{Reference Type}: Journal Article
{Title}: Disruption in functional networks mediated tau spreading in Alzheimer's disease.
{Author}: Nabizadeh F;
{Journal}: Brain Commun
{Volume}: 6
{Issue}: 4
{Year}: 2024
暂无{DOI}: 10.1093/braincomms/fcae198
{Abstract}: Alzheimer's disease may be conceptualized as a 'disconnection syndrome', characterized by the breakdown of neural connectivity within the brain as a result of amyloid-beta plaques, tau neurofibrillary tangles and other factors leading to progressive degeneration and shrinkage of neurons, along with synaptic dysfunction. It has been suggested that misfolded tau proteins spread through functional connections (known as 'prion-like' properties of tau).
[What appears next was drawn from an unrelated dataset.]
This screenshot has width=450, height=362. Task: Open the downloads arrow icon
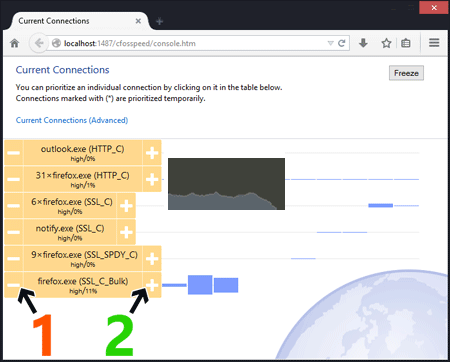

However, the local effect of tau spreading on the synaptic function and communication between regions is not well understood. I aimed to investigate how the spreading of tau aggregates through connections can locally influence functional connectivity. In total, the imaging data of 211 participants including 117 amyloid-beta-negative non-demented and 94 amyloid-beta-positive non-demented participants were recruited from the Alzheimer's Disease Neuroimaging Initiative. Furthermore, normative resting-state functional MRI connectomes were used to model tau spreading through functional connections, and functional MRI of the included participants was used to determine the effect of tau spreading on functional connectivity. I found that lower functional connectivity to tau epicentres is associated with tau spreading through functional connections in both amyloid-beta-negative and amyloid-beta-positive participants. Also, amyloid-beta-PET in tau epicentres mediated the association of tau spreading and functional connectivity to epicentres suggesting a partial mediating effect of amyloid-beta deposition in tau epicentres on the local effect of tau spreading on functional connectivity. My findings provide strong support for the notion that tau spreading through connection is locally associated with disrupted functional connectivity between tau epicentre and non-epicentre regions independent of amyloid-beta pathology. Also, I defined several groups based on the relationship between tau spreading and functional disconnection, which provides quantitative assessment to investigate susceptibility or resilience to functional disconnection related to tau spreading. I showed that amyloid-beta, other copathologies and the apolipoprotein E epsilon 4 allele can be a leading factor towards vulnerability to tau relative functional disconnection.